Introduction: Chronic low-dose cabergoline treatment for microprolactinoma may cause cardiac valve pathology, but the evidence is contradictory. We investigated whether the expectation of the echocardiographer could influence the report.
Methods: Transthoracic echocardiograms from 40 patients aged 49·3 ± 9·6 (mean ± SD) years (Men:Women 7:33) on long-term cabergoline and bromocriptine therapy (duration 9·94 ± 4·5 years) were randomly assigned to two groups of echocardiographers so that each echocardiogram was reported twice. One group was told that 'the patients were control subjects' (Group A) and the other that 'the patients were on dopamine agonist therapy which is known to cause valve disease' (Group B). An observer who was blind to the group scored the reports for regurgitation at each valve (scores 0-4; max 16 per case).

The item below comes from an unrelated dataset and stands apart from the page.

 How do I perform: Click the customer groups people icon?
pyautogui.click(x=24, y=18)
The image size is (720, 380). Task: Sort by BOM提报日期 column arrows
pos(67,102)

Results: Mean total regurgitation score was significantly higher in Group B (1·43 ± 1·28; P = 0·014) than in Group A (0·73 ± 1·30). The difference was mainly from reporting trivial regurgitation: (mitral 16 vs 5, P = 0·005; tricuspid 17 vs 6, P = 0·007 and pulmonary 8 vs 1, P = 0·013). Mild regurgitation was uncommon (mitral 1 vs 1 and tricuspid 3 vs 6). Moderate regurgitation occurred in only one case and was associated with restriction of the leaflets consistent with the effects of cabergoline. Valve thickening was not reported in Group A, but in 9 (23%) mitral and 4 (10%) aortic valves in Group B.
Conclusion: Long-term, low-dose dopamine agonist therapy rarely causes cardiac valve disease, but operator bias can lead to over-reporting of both valve thickening and trivial regurgitation.
© 2011 Blackwell Publishing Ltd.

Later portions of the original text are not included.